L'Explication Prémisse
Cet article prévoit qu'après la notification officielle d'un projet entraînant des suppressions d'emplois (référence à L.1233-46), l'entreprise et l'autorité administrative doivent, dans les six mois, conclure une convention qui précise quelles actions seront mises en place pour limiter l'impact social et territorial (stages, reclassements, formations, aides à la mobilité, etc.), comment elles seront financées et comment elles seront mises en œuvre. L'autorité peut demander une étude d'impact pour fonder la convention. La convention doit tenir compte des mesures déjà prises dans le cadre d'un accord GPEC, d'un plan de sauvegarde de l'emploi (PSE) ou d'une démarche volontaire encadrée, et un accord collectif existant peut remplacer cette convention si son engagement financier est au moins équivalent, sauf opposition motivée de l'administration dans un délai de deux mois.
Une entreprise industrielle annonce la fermeture d'un site de 150 salariés. Dans les quatre mois suivant la notification administrative, elle signe avec la DREETS une convention précisant : mise en place d'un dispositif de reconversion (formation financée à hauteur de 500 000 €), aides à la mobilité pour les salariés (allocation de transition), création d'un service internalisé de reclassement et calendrier de mise en œuvre. La convention repose sur une étude d'impact territoriale demandée par l'administration. Par ailleurs, l'entreprise avait déjà négocié un accord GPEC comprenant des mesures de reclassement et un financement de 500 000 € ; elle demande que cet accord serve de convention. L'administration dispose de deux mois pour s'opposer motivément; sans opposition, l'accord GPEC remplace formellement la convention.
- Délai : la convention doit être conclue dans les six mois à compter de la notification visée à l'article L.1233-46.
- Objet : définir la nature, le financement et les modalités de mise en œuvre des actions prévues à l'article L.1233-84 (mesures de prévention et d'atténuation des conséquences sociales et territoriales).

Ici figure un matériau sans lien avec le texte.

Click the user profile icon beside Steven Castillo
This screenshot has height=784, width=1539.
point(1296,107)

- Étude d'impact : l'autorité administrative peut prescrire une étude d'impact social et territorial qui sert de base à la convention.

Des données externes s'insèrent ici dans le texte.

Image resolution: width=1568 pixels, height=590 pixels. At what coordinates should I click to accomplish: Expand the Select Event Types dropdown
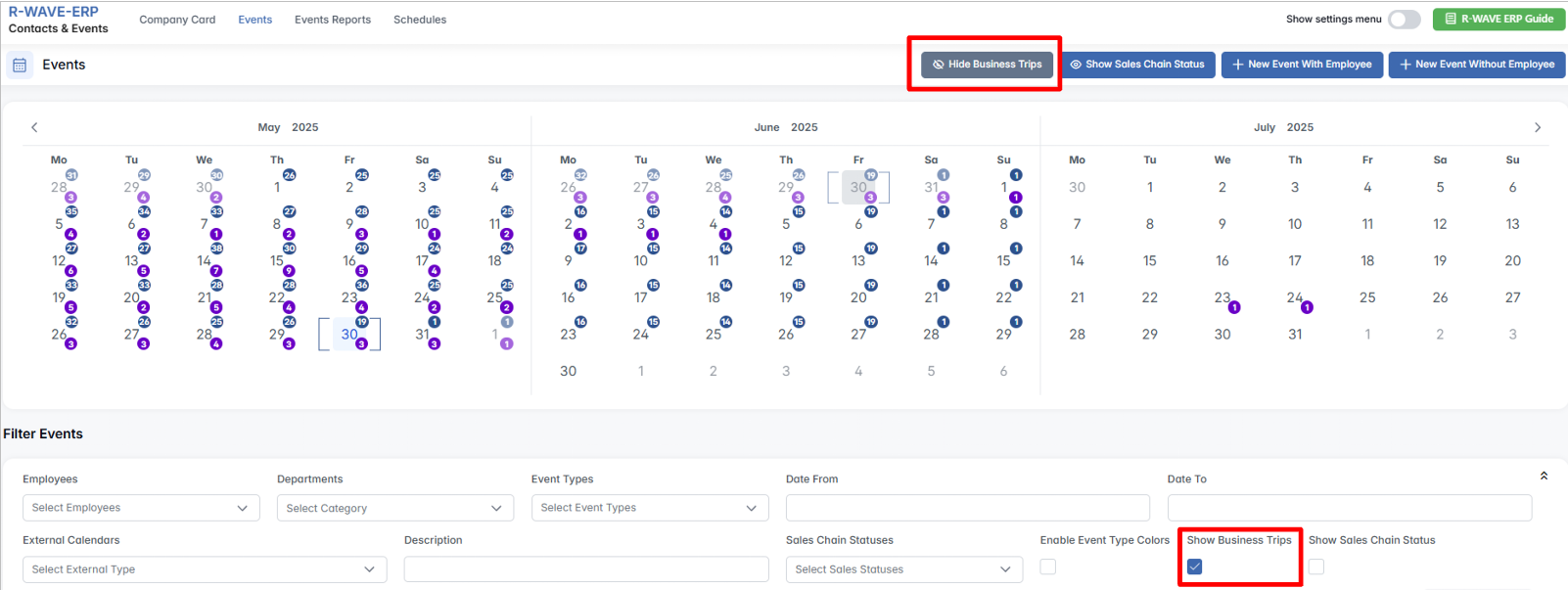[x=650, y=508]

- Prise en compte des mesures existantes : la convention doit tenir compte des actions déjà mises en œuvre dans un accord GPEC, dans le PSE ou dans une démarche volontaire encadrée par un document-cadre Etat/entreprise.
- Substitution par un accord collectif : un accord de groupe, d'entreprise ou d'établissement peut tenir lieu de convention si ses engagements financiers sont au moins égaux au montant prévu à l'article L.1233-86.

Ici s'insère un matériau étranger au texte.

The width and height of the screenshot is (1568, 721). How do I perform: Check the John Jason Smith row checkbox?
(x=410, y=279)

- Opposition administrative : l'autorité peut s'opposer à la substitution par l'accord collectif, mais cette opposition doit être motivée et intervenue dans les deux mois suivant la demande de l'entreprise.
- Effet contraignant : la convention lie l'entreprise et l'administration sur les mesures, le financement et le calendrier convenus.
- Décrets d'application : le contenu et les modalités d'adoption du document-cadre (pour démarches volontaires) sont précisés par décret.
- Finalité : garantir une réponse coordonnée entre entreprise et pouvoirs publics pour limiter les conséquences sociales et territoriales des restructurations.